Polisiye romanların başarılı yazarı Ahmet Ümit, RS FM’de Atilla Güner’le Akşam Postası’na yeni kitabı 'Kayıp Tanrılar Ülkesi'ni anlattı. Ümit, “Biz öyle bir medeniyetin ortasındayız ki bunun 200 bin yıllık geçmişini reddetmek büyük bir dar görüşlülük. Bütün tarih anlayışımızın değişmesi gerekiyor. Türkiye’nin kendisiyle barışması gerekiyor” ifadelerini kullandı.

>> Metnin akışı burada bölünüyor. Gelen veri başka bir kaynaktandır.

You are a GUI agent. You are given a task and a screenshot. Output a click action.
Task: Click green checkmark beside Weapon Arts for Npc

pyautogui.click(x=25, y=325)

Ahmet Ümit'in açıklamalarından satır başları şöyle:
'Okuyunca çok seveceksiniz'
"Kayıp Tanrılar Ülkesi isimli kitap benim 10 yıllık çabam. 10 yıldır bu kitabı yazmayı planlıyordum. Ocak ayında bitirmiştim ama 'yazdık bitti' olmuyor tabi. 15 kişilik edebiyatla ilgili arkadaşlarım okudular, arkeoloji ile ilgili olduğu için arkeologlar ve bilim insanlarına okuttum. Görüşlerini aldım. Problem var dedikleri yerleri düzelttim. Roman deyip geçebilirim ama benim tercihim bu şekilde. Edebiyat çok işlevlidir. Türkiye gibi bir ülkede arkeolojik kitaplar çok önemli. Kitabı okuduğunuzda çok seveceksiniz. Bir yazar kendi kitabı için böyle konuşmaz ama geri dönüşler başladı oradan biliyorum. Okurlar çok mutlu. Hem polisiye hikaye okuyoruz, hem de antik Yunan mitolojisini öğreniyoruz. Son derece yalın bir şekilde bir hikaye içerisinde öğreniyoruz."
'Büyük kültür mirası var'
"Edebiyatçının sorumlu olması gerekir. Bu ülkede dünyada yolunda gitmeyen bir şey varsa edebiyatçı yazdıklarıyla ‘hayır’ diyebilmelidir. Fatih bundan 600 yıl önce “Ben Roma’nın İmparatoruyum” demiştir. O şu anki yöneticilerden daha geniş bir vizyona sahipti. Başucu kitabı İskendername’ydi. Büyük İskender’i okuyordu. Bu topraklarda ne kadar uygarlık varsa hepsine sahip çıkıyordu. Bu topraklara birçok askerler geldiler. Persler, İskender, Roma geliyor ama halk aynı. Biz onların genetik akrabalarıyız. Bunu reddettiğimizde büyük bir kaybımız oluyor. Dünya medeniyeti dediğimiz şey Roma, Doğu Roma ve Osmanlı İmparatorluğu. Biz öyle bir medeniyetin ortasındayız ki bunu reddetmek büyük bir dar görüşlülük. Bütün tarih anlayışımızın değişmesi gerekiyor. Türkiye’nin kendisiyle barışması gerekiyor. Çok dinli, çok kültürlü ülkeler başarılı oluyorlar. Tek sesli ülkeler hep kaybetmiştir. 200 bin yıllık bir tarihi var bu toprakların, biz sadece bin yıla bakıyoruz. Peki 199 bin yıl ne olacak?"